## Goal A
In the archery gear thread, rewrite the paragraph beginning "IN my quiver along with my arrows" as a short list of the items it names.

## Source extract
______

# Must Haves



## cbrunson (Oct 25, 2010)

No superstitions, but I do go through all my drawers and my tackle box to make sure I have anything and everything that might save the day if something breaks. That's for competitions. For practice I usually just take the bow and my quiver with basic tools and a few extra stab weights.


----------



## XForce Girl (Feb 14, 2008)

I'm compiling a list of things to take to Outdoor Nationals in a couple weeks.

IN my quiver along with my arrows I carry, arrow lube and arrow puller, release plus an extra, allen set, kickstand and a pen.

My tackle/tool box isn't ever very far from me, usually by my cooler. I carry anything I think I could need and items to possibly help someone else out that needs it.
Loop material, serving thread, glue, assorted screws and bolts, e clips, nocks of every shape and size that I've collected over the years from old broken arrows. Pliers, small screw drivers, sticky felt, extra blades for my rest. extra apertures for my peep.


----------



## Cbfastcar (May 19, 2015)

I carry alen wrenches arrow lube in my quiver and a few pens in my tool kit I carry a small screwdriver set with any shape and size duck tape nocks more fried points bow wax plyers a multi tool extra arrow lube arrow puller and this might be strange a fletching jig is in there too with quick bond adhesive and a lens cloth


----------



## montigre (Oct 13, 2008)

I have no shooting superstitions, but I do shoot much better with a good tall cup of coffee or tea before heading out. 

When I practice or compete (field), I carry the following in/on my quiver or person: Binos, release, Allen set, nock tool, spare nocks, spare pin bushings, spare d loop material, arrow lube, kick stand, string wax, sharpie(s), pencil(s), pen(s), arrow puller, extra finger sling, copper scrubbie, T-square, D-loop pliers, small knife, forceps, lighter, thermacell, range finder, cotton towel, bottle of water, spare stab weights, at least a doz arrows (usually 18), scope sun and rain shades, magnifying glasses, membership/handicap cards, band aids, hand sanitizer, extra strength Tylenol, and sting relief gel. 

If I'm shooting indoors or a FITA event, I leave most of this in my bow case/tackle box since it is readily available and carry only what I need to shoot or might need in a pinch on the line for a quick adjustment.


----------



## TNMAN (Oct 6, 2009)

Don't forget some good snacks.


----------



## erdman41 (May 6, 2009)

Puller, nocks, pins, allen set, arrow lube, peep inserts, blade, string wax sight chart, one release, finger sling, binocs, kickstand, lens cloth, one wipe Charlie, bow, arrows.


----------



## loveha (Mar 11, 2014)

Few extra arrows. Allen wrench set. Extra blade. Lens cleaner. Peep aperatures. That's about it.


----------



## Ned250 (Aug 10, 2009)

On top of the usual Allen wrenches and whatnot, I always have this with me. Especially during outdoor season. http://www.amazon.com/Nikon-7072-Le...qid=1434196493&sr=8-1&keywords=Nikon+lens+pen


----------



## Rick! (Aug 10, 2008)

______

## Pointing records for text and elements

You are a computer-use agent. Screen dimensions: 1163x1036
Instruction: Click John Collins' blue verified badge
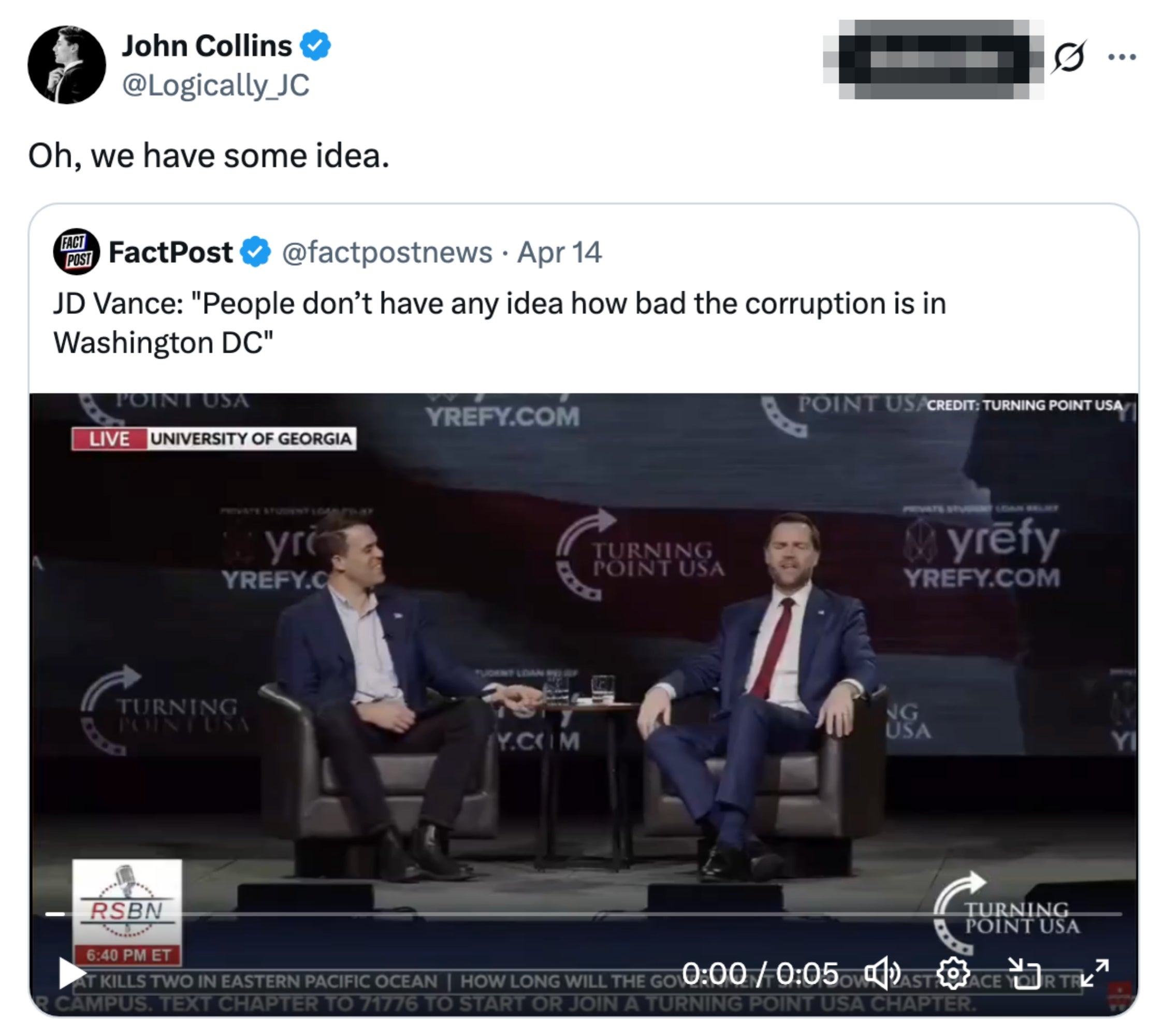pos(315,46)
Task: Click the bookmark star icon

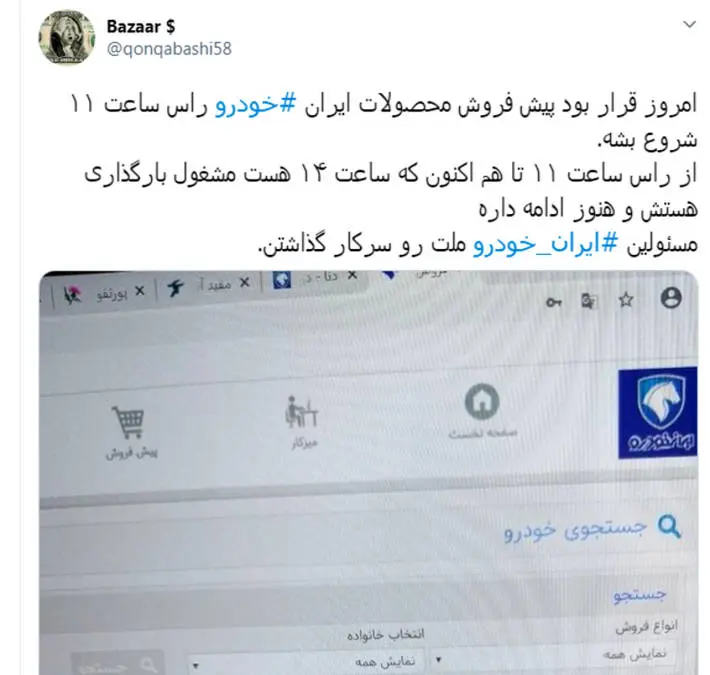Action: pyautogui.click(x=626, y=300)
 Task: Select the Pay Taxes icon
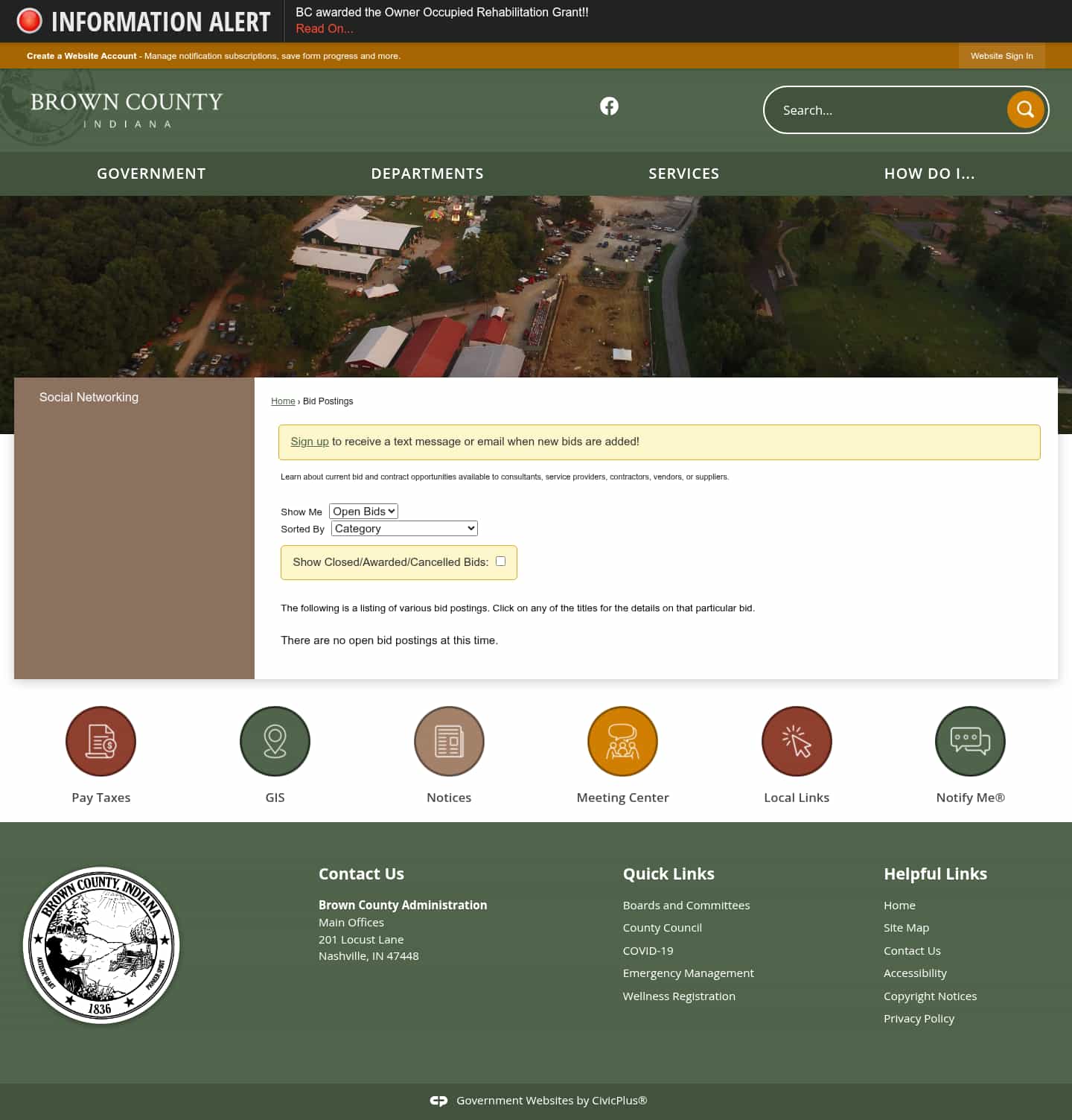101,741
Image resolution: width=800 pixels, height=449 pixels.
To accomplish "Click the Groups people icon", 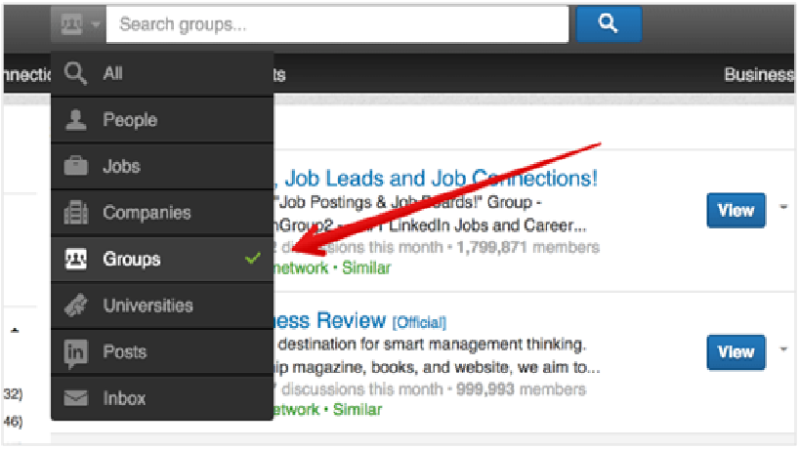I will click(x=76, y=259).
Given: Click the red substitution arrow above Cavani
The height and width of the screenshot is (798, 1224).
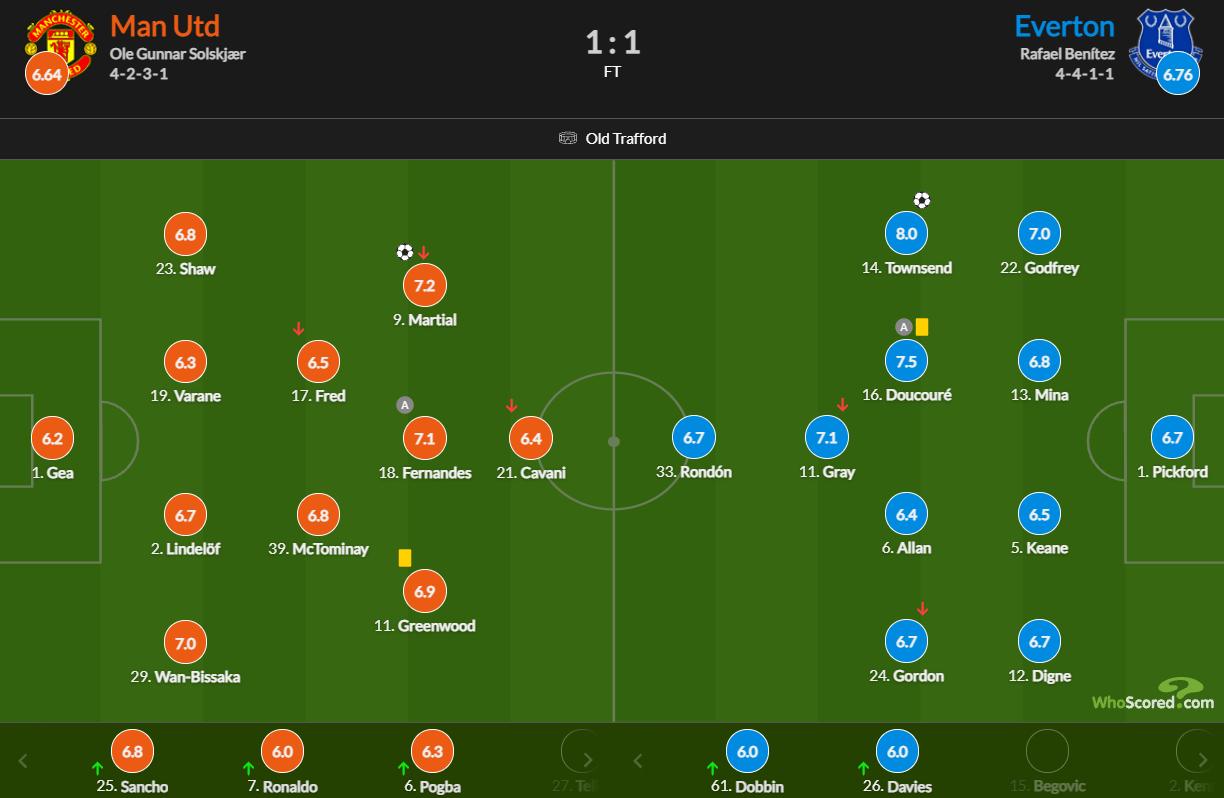Looking at the screenshot, I should [x=511, y=405].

______

## Goal B
Transcribe the stretch of the listing from the line containing "Given: Click the" through the end of the listing, both ends included, and leave the pictures out.

## Written reply A
Carried in the quiver:
- arrows
- arrow lube
- arrow puller
- a release, plus an extra
- Allen set
- kickstand
- pen

## Written reply B
Given: Click the red substitution arrow above Cavani
The height and width of the screenshot is (798, 1224).
Looking at the screenshot, I should [x=511, y=405].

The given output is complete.